Work instructions — In the listing below, identify each line with the word "screenshot" and return those lines.

Data for this task —
_____

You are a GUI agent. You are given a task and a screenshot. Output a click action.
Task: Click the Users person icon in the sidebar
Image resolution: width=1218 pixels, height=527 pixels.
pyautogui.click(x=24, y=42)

_____

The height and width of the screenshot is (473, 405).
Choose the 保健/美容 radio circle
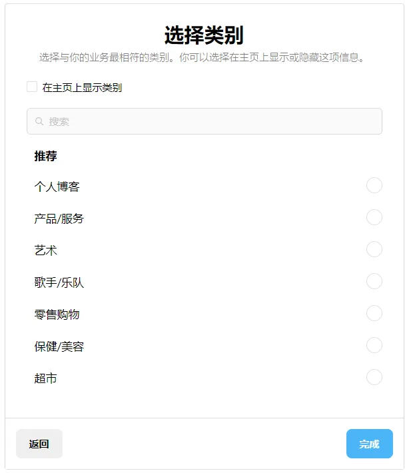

_____

Written reply —
You are a GUI agent. You are given a task and a screenshot. Output a click action.
The height and width of the screenshot is (473, 405).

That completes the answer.